Pagani Automobili headed back to Goodwood this July, and this time it is brought something new to show off. The 2026 Festival of Speed hosted the world premiere of the Huayra 70 Derecho, one of just three cars built to celebrate Horacio Pagani’s seventieth birthday. It rolled onto a stand already carrying two of the brand’s biggest names, the Zonda F Roadster and the Utopia Roadster.

Nothing about this car came off a standard production line. It was shaped by the Grandi Complicazioni division, the tight-knit team Pagani calls on when a car needs more time, more attention and more hands than usual. Months went into every stitch, every panel, every finish, and it shows the moment you look at it.

“When work is guided by curiosity, passion, and a sense of beauty, the desire to constantly improve arises naturally. Our daily commitment is to dedicate the utmost attention to every single detail, striving to approach that essential harmony between form and function, intellect and craftsmanship, just as Leonardo da Vinci taught us. To be able to present the world premiere of the Pagani Huayra 70 Derecho at Goodwood is a privilege for us: an opportunity to share the fruits of this labor with those who share our same profound love for the automobile.“
Horacio Pagani, Founder & Chief Designer, Pagani Automobili

Goodwood is not a place for quiet unveilings. The hill climb has a habit of showing exactly what a car is made of within seconds of the flag dropping, and Pagani has built an entire week around that fact. The Derecho’s debut was only one part of a programme designed to remind everyone what this brand sounds like flat out.
A calendar built around the hill
Two cars tackled the hill across the event, the Huayra Codalunga Speedster and a Huayra R fitted with the optional Tempesta package. Together they showed off both ends of what Pagani builds, one tuned for smooth, effortless speed and the other sharpened purely for the track.

The Codalunga Speedster brings its long tail and open top to the hill, a design built as a nod to a more graceful age of speed. The Huayra R with Tempesta brings its own character, built with motorsport in mind specifically. Watching both climb the same hill gave spectators a full picture of everything the Huayra name has come to stand for.

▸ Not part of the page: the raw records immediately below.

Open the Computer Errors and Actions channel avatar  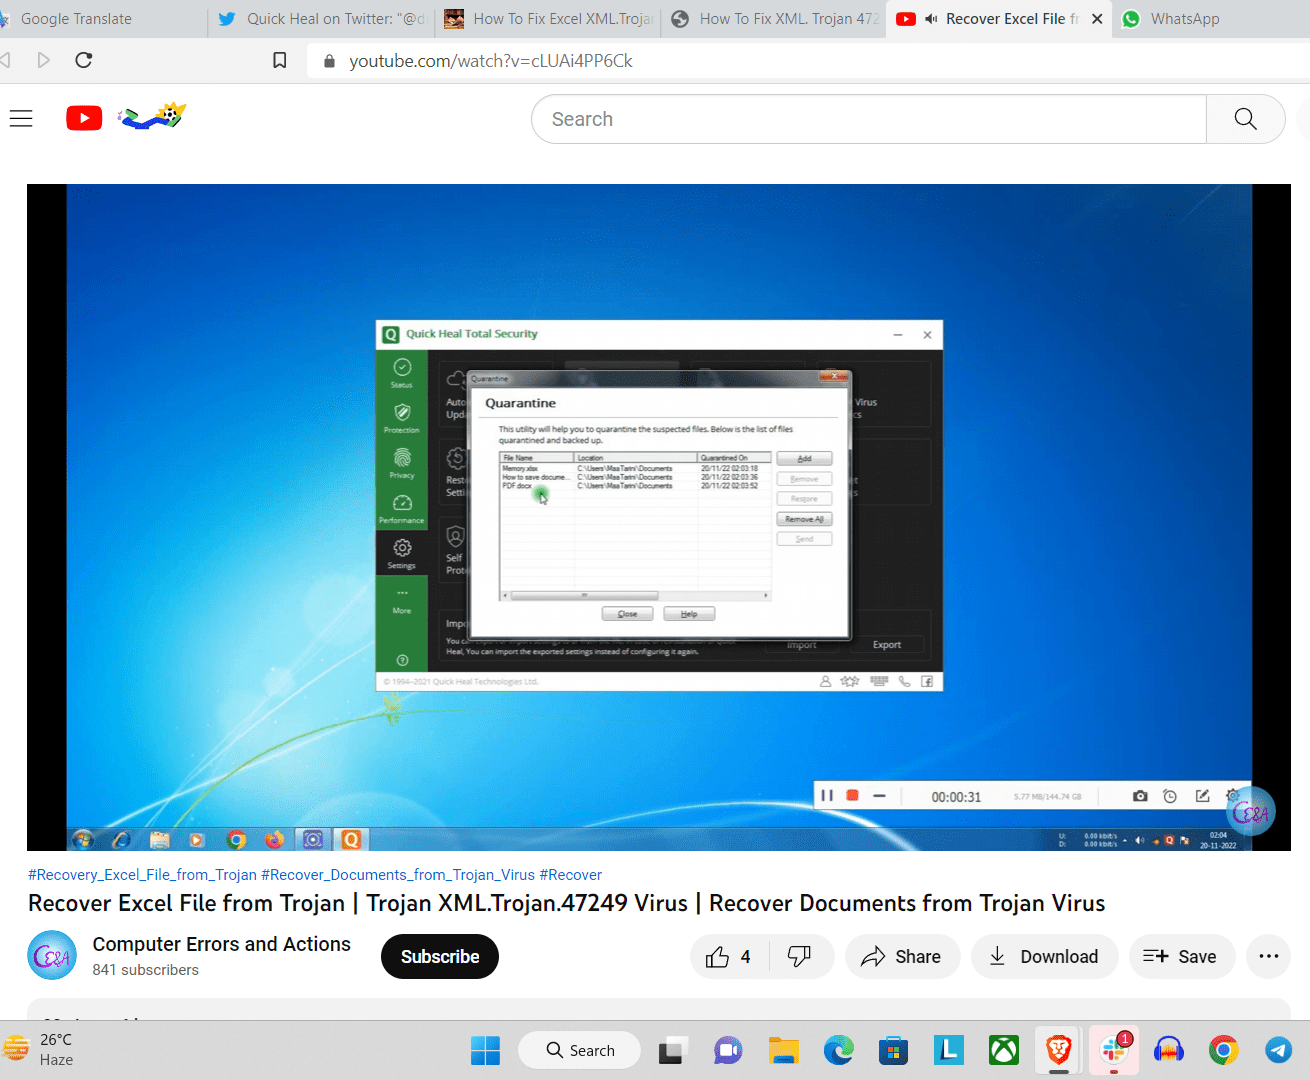coord(52,956)
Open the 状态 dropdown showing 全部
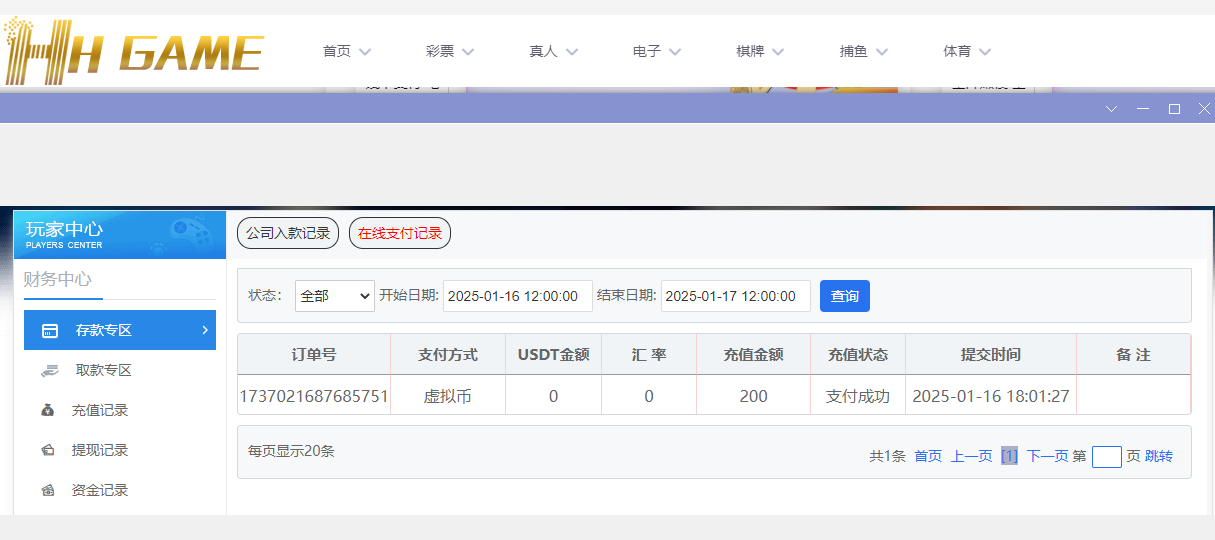The image size is (1215, 540). click(x=334, y=296)
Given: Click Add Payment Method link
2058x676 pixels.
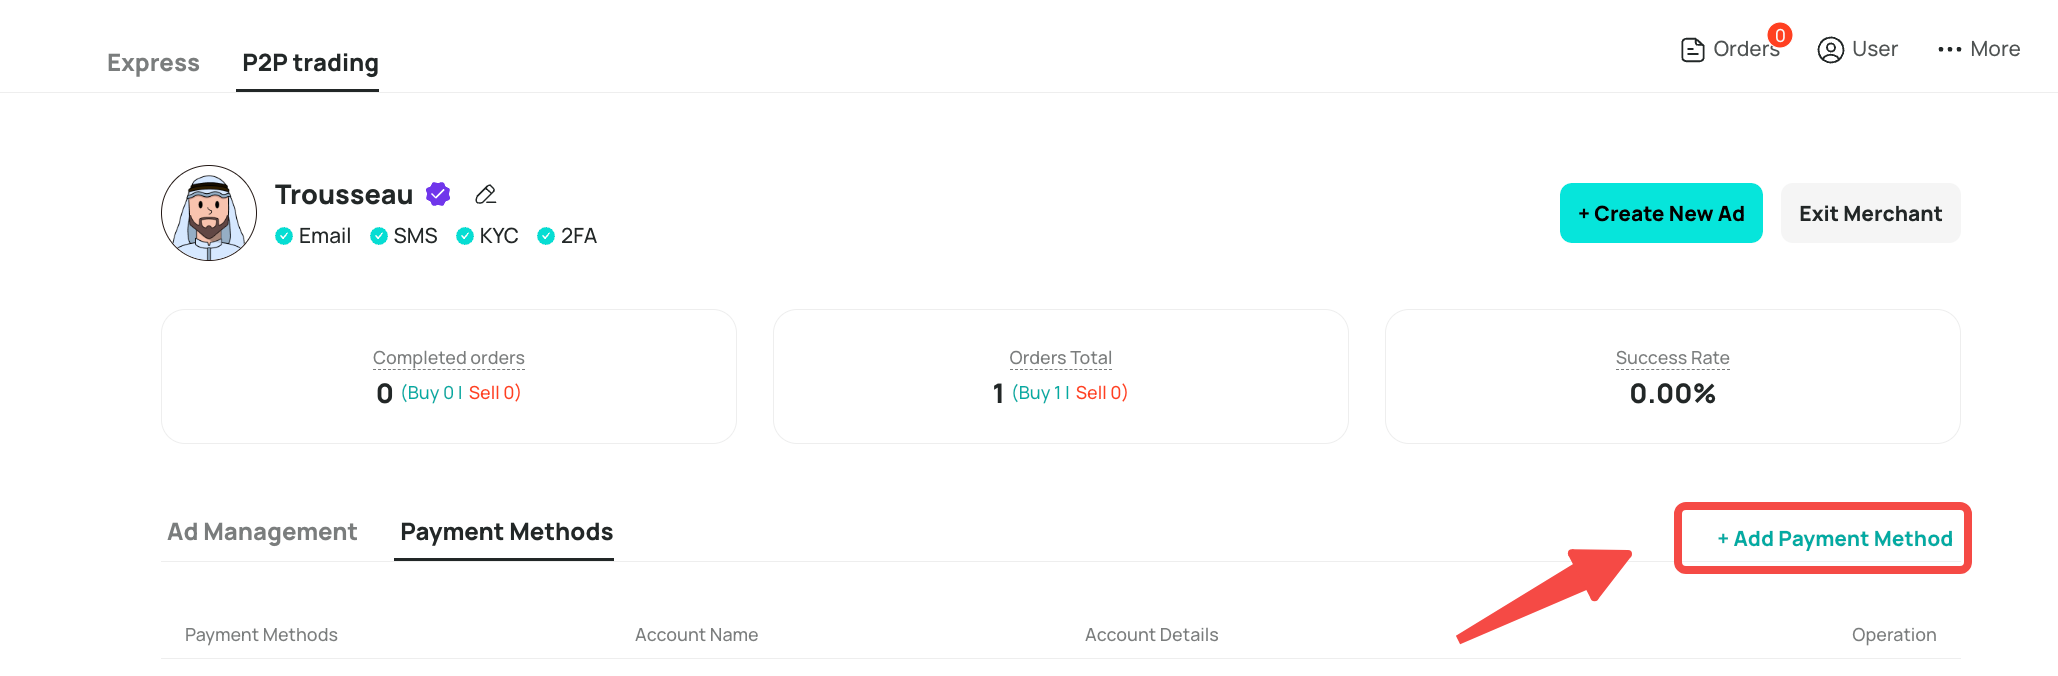Looking at the screenshot, I should [x=1835, y=539].
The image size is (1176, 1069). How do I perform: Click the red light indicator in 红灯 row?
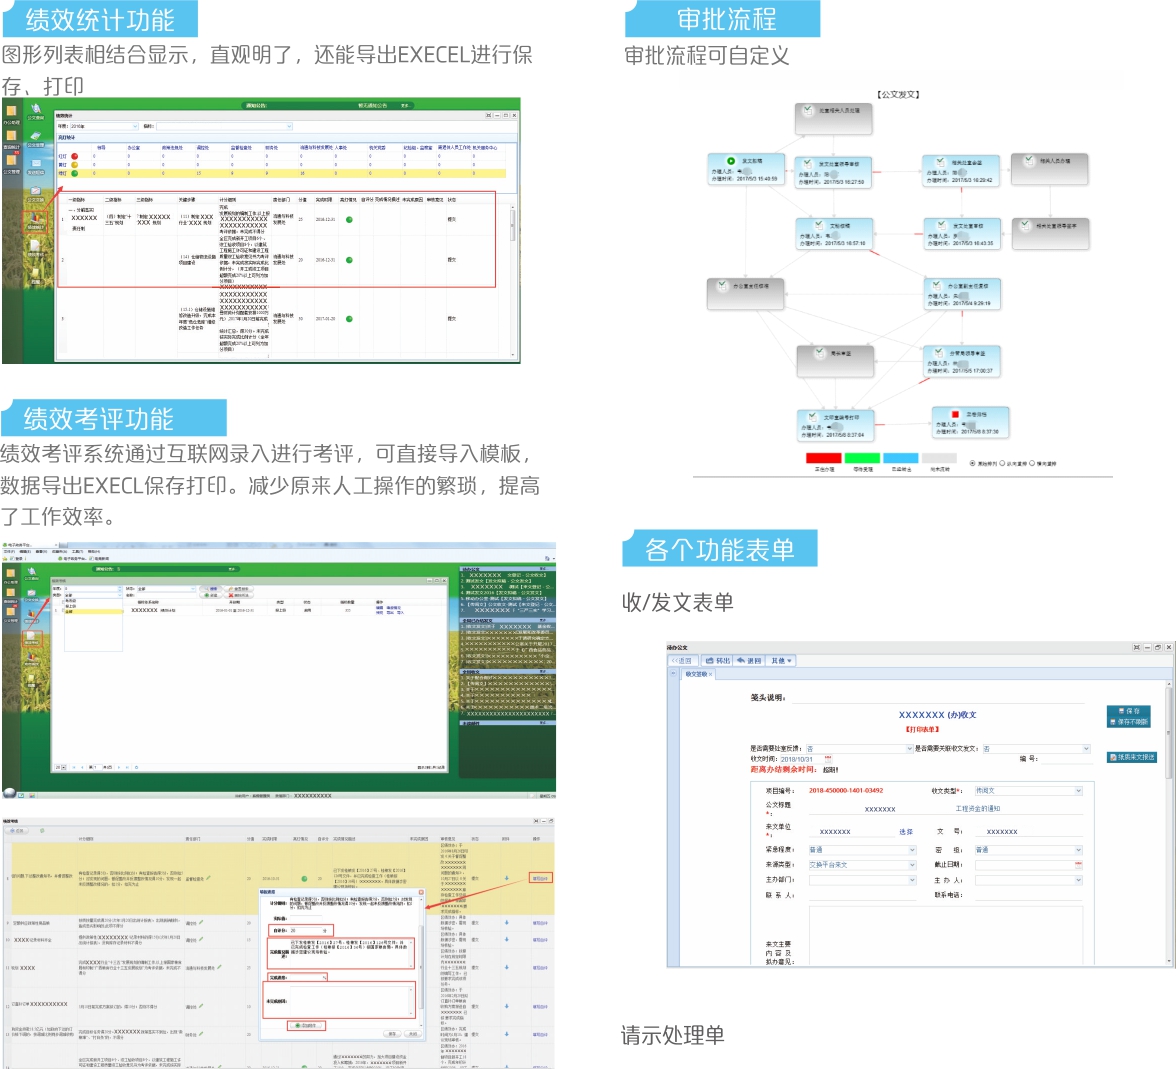point(74,156)
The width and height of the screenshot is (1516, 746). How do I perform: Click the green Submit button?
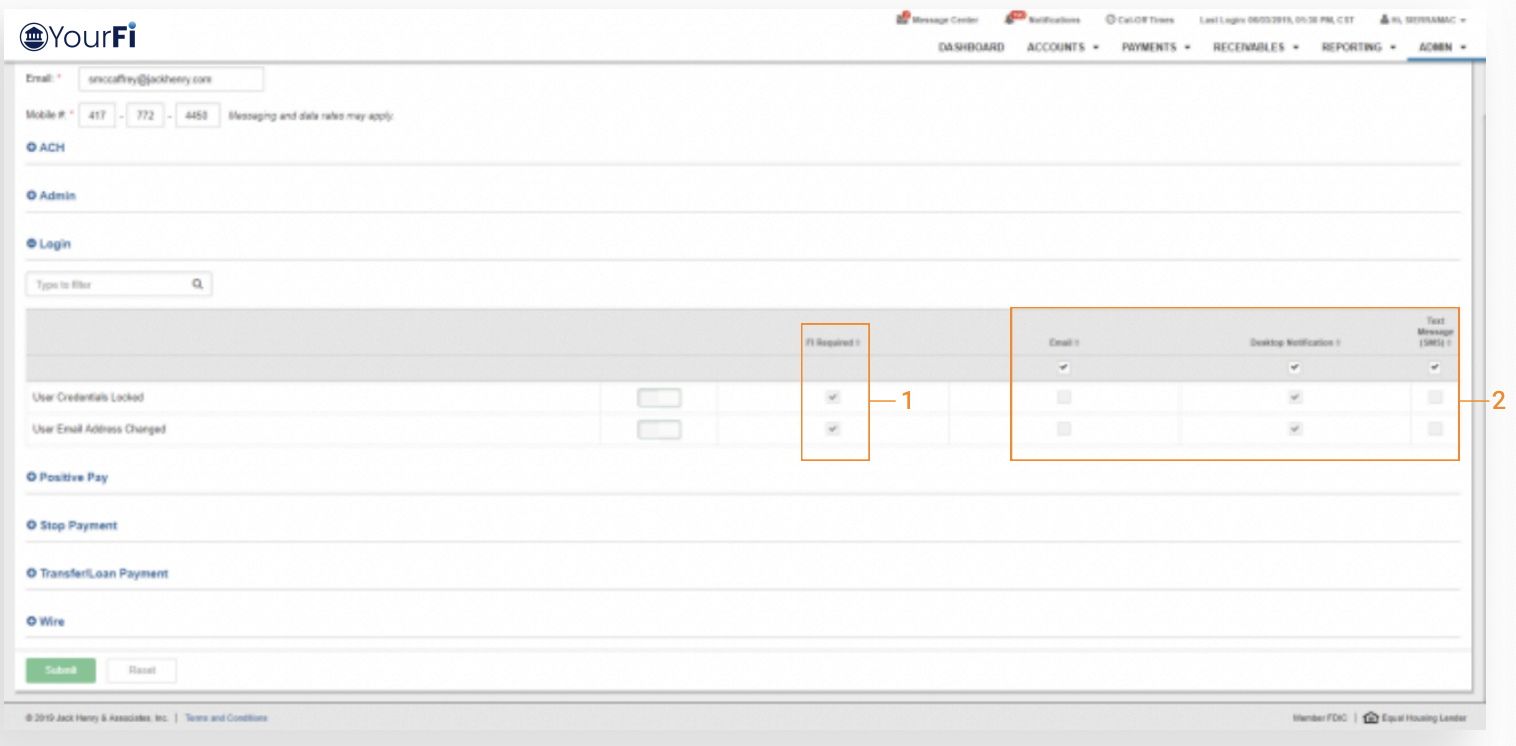pos(61,670)
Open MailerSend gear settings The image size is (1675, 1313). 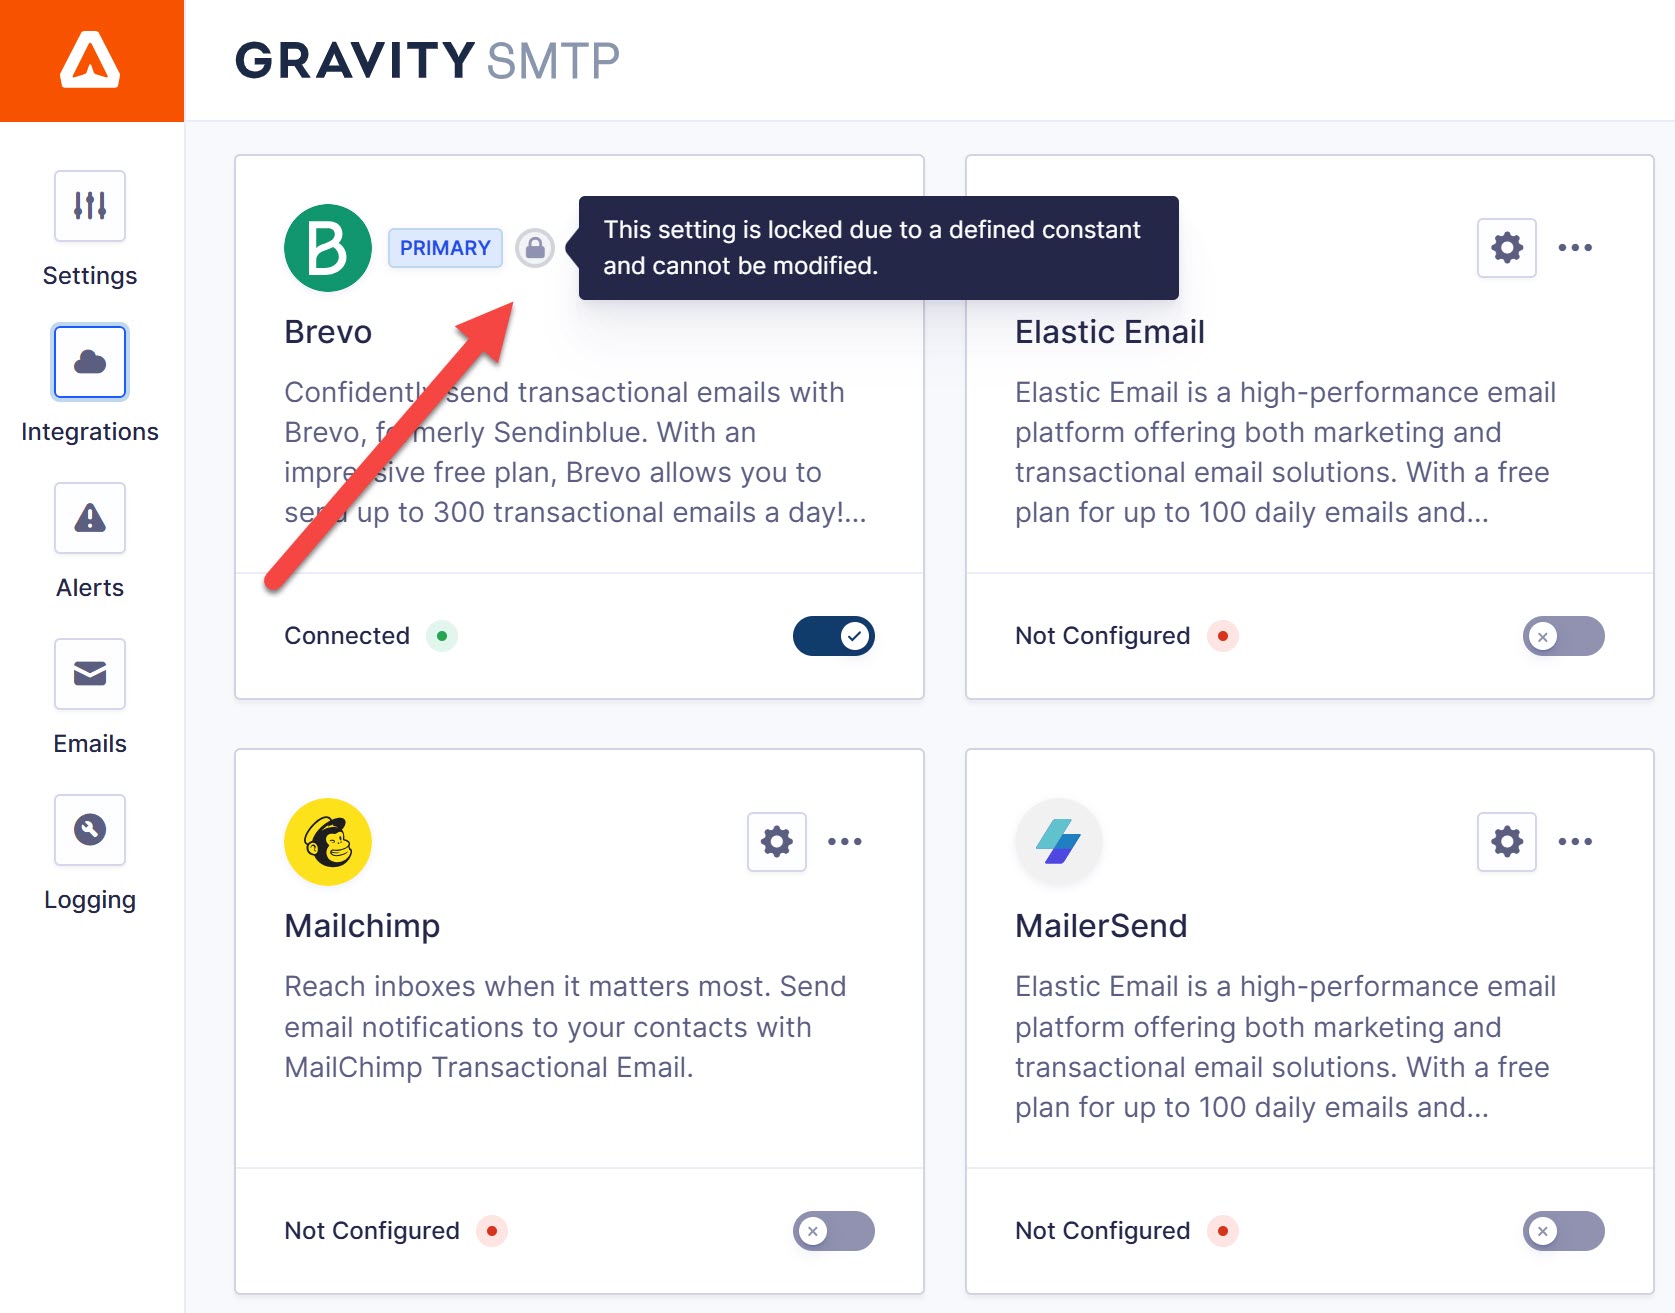point(1507,841)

The name Derecho belongs to a real weather event, an organised storm capable of throwing out straight-line winds with real force, driving forward without ever curving off course. Pagani chose the name to reflect that storm and the way this car is meant to feel: relentless, precise and completely unbroken in its path.
Colour, carbon and craft
The Derecho wears an exclusive livery in Pearl Orange and Blue, developed specifically to expose the fish-bone weave of the carbon fibre beneath rather than hide it. Inky Blue, dark and near-transparent, covers the lower sections of the body and the interior monocoque, lending the car a sense of forward motion even at a standstill.

Pearl Orange takes over the main body, catching warm golden reflections in direct sunlight that reward a closer look at the surface underneath. Solid-milled aluminium components, finished in Glossy Titanium, are worked into the bodywork as small precise details rather than decoration for its own sake. The same titanium finish reappears on a set of custom Huayra 70 wheels made specifically for this car.

Inside, the palette continues with Ceramic White leather set against Tricolore Blue, joined by bespoke contrast stitching that carries the exterior’s colour language into the cabin. A Pearl Orange stripe marks the twelve o’clock position on the steering wheel, echoed by the same colour on the gear knob. Small touches, but ones that tie the whole car together as a single considered object rather than a collection of separate ideas.

“The configuration of this car stems from the encounter between aesthetic research and material innovation. Every design choice, from the materials to the finishes, has been studied to express an authentic synthesis of sportiness and elegance, where dynamism and refinement blend into a coherent and distinctive language.“
Lorenzo Kerkoc, Head of Grandi Complicazioni, Pagani Automobili

A car named after a storm needs the numbers to back it up, and the Derecho delivers. Power comes from a 5,980cc V12 developed for Pagani by Mercedes-AMG, producing 864 hp and 1,100 Nm of torque, sent through a seven-speed manual gearbox built by Xtrac. Top speed sits at 350 km/h, electronically capped to keep things sensible.

A carbon and titanium monocoque keeps weight down, Brembo carbon ceramic brakes handle the stopping, and Pirelli’s Trofeo R tyres put the power down at each corner.